[Start of Attachment]
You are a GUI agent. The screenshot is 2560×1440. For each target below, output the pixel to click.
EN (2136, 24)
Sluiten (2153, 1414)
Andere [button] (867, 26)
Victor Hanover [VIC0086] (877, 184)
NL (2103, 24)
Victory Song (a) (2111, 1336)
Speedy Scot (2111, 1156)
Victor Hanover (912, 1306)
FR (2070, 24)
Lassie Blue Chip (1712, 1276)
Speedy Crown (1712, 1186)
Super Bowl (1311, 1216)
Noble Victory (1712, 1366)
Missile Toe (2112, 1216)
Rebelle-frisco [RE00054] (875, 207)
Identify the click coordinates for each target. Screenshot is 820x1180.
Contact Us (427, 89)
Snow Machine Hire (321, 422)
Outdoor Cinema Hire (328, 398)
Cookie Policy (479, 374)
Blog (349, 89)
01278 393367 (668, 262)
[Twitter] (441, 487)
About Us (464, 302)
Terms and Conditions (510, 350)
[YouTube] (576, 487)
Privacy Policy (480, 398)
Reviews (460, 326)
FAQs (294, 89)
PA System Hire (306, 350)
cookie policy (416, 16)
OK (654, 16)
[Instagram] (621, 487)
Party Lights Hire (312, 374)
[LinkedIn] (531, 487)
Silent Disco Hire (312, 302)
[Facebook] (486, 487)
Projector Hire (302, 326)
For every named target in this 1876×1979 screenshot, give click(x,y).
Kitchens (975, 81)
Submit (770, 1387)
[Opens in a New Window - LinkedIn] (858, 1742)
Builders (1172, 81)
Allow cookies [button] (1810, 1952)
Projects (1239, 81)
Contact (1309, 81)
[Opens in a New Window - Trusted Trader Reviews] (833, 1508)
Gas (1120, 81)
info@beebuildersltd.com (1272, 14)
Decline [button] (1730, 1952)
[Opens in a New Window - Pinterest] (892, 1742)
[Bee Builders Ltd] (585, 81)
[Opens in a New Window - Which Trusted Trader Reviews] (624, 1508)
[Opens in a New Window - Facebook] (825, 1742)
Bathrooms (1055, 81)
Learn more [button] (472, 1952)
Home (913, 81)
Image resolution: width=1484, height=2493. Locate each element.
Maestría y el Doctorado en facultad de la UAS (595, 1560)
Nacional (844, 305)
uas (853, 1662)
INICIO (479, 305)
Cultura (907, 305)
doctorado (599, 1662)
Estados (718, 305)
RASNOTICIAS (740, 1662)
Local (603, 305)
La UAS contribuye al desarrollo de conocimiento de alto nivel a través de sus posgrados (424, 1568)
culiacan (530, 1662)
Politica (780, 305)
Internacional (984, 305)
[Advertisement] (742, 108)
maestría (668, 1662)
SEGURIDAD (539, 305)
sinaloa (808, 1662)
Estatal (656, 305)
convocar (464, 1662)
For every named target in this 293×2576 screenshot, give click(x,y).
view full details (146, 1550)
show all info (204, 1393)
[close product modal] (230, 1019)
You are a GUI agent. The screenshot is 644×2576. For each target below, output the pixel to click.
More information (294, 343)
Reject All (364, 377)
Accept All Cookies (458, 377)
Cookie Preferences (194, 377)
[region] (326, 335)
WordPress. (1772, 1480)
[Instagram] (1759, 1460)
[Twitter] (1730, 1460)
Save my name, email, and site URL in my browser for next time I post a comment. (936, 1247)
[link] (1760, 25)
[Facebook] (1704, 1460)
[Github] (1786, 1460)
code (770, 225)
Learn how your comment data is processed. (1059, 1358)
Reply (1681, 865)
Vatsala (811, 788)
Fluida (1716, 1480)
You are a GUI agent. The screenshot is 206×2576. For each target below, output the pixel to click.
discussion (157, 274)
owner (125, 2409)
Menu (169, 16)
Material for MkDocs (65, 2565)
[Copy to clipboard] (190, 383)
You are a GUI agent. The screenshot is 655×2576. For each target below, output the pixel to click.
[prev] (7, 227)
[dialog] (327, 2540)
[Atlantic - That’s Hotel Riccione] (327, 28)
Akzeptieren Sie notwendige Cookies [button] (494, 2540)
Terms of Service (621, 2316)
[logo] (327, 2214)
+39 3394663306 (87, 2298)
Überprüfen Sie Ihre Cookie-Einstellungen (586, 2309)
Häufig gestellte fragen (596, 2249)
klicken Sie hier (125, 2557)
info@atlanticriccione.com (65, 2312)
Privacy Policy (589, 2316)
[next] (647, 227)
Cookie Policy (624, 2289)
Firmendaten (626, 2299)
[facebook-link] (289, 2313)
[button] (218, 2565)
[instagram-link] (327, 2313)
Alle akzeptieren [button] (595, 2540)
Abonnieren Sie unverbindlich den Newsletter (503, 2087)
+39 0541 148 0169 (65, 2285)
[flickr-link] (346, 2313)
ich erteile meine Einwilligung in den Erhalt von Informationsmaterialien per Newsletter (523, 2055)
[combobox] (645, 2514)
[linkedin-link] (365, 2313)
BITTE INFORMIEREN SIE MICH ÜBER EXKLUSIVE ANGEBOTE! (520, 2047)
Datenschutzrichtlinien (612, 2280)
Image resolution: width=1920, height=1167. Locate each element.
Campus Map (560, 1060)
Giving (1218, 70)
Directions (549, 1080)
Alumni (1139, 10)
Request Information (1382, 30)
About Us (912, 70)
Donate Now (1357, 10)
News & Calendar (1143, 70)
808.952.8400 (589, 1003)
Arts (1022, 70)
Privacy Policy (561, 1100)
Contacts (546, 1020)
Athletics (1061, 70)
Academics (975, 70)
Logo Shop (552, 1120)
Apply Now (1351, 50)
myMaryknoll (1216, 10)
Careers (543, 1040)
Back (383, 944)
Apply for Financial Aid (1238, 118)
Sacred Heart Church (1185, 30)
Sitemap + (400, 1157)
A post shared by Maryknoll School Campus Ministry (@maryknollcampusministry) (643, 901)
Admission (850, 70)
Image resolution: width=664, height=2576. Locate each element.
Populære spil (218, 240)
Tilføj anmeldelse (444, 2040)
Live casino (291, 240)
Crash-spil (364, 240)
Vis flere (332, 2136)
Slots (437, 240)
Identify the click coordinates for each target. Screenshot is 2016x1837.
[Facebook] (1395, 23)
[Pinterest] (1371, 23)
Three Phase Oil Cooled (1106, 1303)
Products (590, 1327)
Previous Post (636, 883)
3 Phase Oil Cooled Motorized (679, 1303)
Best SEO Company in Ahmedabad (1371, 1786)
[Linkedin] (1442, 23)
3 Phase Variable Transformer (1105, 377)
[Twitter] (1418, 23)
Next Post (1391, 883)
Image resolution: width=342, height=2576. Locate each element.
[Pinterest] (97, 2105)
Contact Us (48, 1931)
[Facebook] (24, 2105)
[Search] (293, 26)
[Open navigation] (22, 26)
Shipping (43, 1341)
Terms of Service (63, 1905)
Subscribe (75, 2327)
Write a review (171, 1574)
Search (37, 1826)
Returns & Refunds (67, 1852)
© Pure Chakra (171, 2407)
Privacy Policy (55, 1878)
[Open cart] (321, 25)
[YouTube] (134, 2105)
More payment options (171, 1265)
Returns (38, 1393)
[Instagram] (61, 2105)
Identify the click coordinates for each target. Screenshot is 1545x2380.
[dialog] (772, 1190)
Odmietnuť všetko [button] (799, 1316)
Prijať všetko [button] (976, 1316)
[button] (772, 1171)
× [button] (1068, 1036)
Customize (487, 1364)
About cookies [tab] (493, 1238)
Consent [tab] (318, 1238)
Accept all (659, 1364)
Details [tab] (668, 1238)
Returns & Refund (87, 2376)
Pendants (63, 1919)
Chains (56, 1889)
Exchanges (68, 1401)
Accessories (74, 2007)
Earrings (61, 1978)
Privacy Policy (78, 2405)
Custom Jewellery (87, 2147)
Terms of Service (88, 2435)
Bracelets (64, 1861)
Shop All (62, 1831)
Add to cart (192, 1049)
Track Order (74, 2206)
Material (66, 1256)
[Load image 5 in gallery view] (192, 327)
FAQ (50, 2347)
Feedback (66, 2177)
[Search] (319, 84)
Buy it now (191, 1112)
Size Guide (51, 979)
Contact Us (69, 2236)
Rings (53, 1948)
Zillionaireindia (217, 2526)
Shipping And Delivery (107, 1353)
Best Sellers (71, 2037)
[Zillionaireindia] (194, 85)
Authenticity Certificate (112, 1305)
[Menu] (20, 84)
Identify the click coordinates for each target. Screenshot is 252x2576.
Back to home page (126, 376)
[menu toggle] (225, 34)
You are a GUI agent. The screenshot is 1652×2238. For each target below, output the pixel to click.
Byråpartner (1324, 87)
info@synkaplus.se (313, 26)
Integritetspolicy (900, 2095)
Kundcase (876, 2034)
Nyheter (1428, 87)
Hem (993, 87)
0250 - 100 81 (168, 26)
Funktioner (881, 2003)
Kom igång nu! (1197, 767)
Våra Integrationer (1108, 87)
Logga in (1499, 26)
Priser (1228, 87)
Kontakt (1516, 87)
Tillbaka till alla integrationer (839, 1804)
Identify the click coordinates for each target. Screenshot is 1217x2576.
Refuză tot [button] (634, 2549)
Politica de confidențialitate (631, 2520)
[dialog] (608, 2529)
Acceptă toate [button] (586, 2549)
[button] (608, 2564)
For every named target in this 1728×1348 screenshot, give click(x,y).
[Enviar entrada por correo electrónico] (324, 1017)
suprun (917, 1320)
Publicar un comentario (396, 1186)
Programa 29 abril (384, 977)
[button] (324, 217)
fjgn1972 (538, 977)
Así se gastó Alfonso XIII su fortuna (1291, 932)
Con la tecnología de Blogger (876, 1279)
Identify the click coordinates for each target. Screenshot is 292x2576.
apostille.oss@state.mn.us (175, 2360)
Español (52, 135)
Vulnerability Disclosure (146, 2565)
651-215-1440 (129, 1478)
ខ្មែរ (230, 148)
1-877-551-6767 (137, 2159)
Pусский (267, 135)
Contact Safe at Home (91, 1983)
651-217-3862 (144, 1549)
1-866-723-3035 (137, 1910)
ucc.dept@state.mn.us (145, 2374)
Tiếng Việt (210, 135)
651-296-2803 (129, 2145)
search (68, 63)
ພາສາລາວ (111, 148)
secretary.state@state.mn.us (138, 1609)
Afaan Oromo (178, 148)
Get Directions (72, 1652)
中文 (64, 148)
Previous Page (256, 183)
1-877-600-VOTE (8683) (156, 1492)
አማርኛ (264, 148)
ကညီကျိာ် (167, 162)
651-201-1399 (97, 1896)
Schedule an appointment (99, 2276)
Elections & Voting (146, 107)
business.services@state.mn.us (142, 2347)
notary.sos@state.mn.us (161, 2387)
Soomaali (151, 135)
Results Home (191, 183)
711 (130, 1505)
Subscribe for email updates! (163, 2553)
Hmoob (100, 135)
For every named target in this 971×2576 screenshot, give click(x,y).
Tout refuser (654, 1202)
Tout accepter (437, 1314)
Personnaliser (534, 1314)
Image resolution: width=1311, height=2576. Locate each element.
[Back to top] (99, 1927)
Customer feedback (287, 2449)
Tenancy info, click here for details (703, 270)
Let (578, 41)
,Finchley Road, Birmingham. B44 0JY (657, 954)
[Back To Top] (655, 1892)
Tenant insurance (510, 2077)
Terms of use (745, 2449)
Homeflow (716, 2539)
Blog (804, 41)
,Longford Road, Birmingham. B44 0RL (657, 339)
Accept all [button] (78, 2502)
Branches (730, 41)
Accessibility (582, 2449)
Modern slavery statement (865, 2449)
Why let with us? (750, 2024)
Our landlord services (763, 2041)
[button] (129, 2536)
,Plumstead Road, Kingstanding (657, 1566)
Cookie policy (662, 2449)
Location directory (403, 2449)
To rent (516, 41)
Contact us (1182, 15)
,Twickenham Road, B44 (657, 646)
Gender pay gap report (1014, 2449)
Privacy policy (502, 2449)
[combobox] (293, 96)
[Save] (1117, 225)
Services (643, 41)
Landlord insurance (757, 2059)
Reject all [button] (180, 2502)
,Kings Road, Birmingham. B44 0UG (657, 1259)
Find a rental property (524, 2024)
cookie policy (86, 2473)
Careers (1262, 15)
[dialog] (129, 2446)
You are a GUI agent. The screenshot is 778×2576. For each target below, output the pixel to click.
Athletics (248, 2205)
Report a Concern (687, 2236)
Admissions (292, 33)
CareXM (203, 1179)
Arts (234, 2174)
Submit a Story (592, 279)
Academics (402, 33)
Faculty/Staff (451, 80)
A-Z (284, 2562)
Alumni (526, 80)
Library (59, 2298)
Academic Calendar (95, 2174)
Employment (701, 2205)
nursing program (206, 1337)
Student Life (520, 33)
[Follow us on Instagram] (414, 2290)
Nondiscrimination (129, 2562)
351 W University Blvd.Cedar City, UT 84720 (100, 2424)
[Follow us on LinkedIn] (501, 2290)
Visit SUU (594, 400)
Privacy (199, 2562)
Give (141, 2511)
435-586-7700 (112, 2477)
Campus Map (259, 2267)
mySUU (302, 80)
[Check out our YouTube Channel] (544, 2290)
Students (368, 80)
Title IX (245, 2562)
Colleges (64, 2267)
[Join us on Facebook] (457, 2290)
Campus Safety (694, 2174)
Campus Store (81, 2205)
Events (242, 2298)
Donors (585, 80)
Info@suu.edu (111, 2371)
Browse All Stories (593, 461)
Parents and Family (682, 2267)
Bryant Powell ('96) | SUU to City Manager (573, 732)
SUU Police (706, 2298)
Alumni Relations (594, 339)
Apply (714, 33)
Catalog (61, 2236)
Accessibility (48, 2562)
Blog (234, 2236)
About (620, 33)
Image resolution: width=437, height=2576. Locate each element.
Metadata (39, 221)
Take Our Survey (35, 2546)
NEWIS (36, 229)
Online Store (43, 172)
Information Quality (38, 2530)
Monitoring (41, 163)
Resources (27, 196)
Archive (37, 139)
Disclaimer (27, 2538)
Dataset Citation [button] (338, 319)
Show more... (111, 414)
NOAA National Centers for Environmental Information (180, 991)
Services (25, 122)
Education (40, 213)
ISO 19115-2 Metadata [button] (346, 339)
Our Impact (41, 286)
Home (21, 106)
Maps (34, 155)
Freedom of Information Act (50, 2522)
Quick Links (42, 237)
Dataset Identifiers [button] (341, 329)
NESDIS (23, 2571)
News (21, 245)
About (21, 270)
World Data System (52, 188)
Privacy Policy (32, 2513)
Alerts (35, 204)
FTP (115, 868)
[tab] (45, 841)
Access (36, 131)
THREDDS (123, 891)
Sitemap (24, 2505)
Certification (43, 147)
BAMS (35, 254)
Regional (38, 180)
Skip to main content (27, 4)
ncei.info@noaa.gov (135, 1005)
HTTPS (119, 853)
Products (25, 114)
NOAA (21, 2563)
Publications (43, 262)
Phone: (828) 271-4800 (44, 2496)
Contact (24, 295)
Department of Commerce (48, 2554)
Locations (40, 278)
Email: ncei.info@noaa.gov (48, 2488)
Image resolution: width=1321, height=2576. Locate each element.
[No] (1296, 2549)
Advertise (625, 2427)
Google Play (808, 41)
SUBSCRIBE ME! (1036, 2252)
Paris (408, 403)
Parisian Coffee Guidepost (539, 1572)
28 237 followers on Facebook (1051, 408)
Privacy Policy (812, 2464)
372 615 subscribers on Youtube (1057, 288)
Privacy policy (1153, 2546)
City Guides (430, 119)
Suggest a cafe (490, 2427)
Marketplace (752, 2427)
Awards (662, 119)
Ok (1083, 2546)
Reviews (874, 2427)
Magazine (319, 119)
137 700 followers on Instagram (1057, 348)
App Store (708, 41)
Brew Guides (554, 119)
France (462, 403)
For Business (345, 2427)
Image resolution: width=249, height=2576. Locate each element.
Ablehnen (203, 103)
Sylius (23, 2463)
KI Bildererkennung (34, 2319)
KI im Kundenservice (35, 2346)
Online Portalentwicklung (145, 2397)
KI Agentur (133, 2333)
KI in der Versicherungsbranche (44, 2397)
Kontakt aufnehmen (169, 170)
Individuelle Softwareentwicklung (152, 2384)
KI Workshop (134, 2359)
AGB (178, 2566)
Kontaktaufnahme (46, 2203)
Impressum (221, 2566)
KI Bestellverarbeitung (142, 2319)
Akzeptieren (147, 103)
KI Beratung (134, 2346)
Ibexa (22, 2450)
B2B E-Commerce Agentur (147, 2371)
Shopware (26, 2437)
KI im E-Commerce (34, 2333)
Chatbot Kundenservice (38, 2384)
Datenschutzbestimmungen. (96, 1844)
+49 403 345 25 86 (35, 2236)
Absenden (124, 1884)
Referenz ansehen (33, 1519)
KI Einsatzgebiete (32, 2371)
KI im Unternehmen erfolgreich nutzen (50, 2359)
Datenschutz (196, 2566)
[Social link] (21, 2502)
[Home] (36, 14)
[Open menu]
[End of Attachment]
**WORK ORDER:**
Among the lines above, repeat exactly those from the line with "[dialog] (129, 2446)" to the line with "Colleges (64, 2267)", counting both ends.

**TASK SOLUTION:**
[dialog] (129, 2446)
You are a GUI agent. The screenshot is 778×2576. For each target below, output the pixel to click.
Athletics (248, 2205)
Report a Concern (687, 2236)
Admissions (292, 33)
CareXM (203, 1179)
Arts (234, 2174)
Submit a Story (592, 279)
Academics (402, 33)
Faculty/Staff (451, 80)
A-Z (284, 2562)
Alumni (526, 80)
Library (59, 2298)
Academic Calendar (95, 2174)
Employment (701, 2205)
nursing program (206, 1337)
Student Life (520, 33)
[Follow us on Instagram] (414, 2290)
Nondiscrimination (129, 2562)
351 W University Blvd.Cedar City, UT 84720 (100, 2424)
[Follow us on LinkedIn] (501, 2290)
Visit SUU (594, 400)
Privacy (199, 2562)
Give (141, 2511)
435-586-7700 (112, 2477)
Campus Map (259, 2267)
mySUU (302, 80)
[Check out our YouTube Channel] (544, 2290)
Students (368, 80)
Title IX (245, 2562)
Colleges (64, 2267)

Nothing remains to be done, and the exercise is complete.